- [Exercise brief] Restate the entries below word for word, leaving nothing out.

- [Task material]

§ §

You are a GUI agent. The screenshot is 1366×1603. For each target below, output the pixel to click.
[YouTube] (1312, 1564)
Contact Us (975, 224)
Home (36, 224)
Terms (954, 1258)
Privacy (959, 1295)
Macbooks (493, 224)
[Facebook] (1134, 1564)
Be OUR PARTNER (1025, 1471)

§ §

- [Your solution]
You are a GUI agent. The screenshot is 1366×1603. For each target below, output the pixel to click.
[YouTube] (1312, 1564)
Contact Us (975, 224)
Home (36, 224)
Terms (954, 1258)
Privacy (959, 1295)
Macbooks (493, 224)
[Facebook] (1134, 1564)
Be OUR PARTNER (1025, 1471)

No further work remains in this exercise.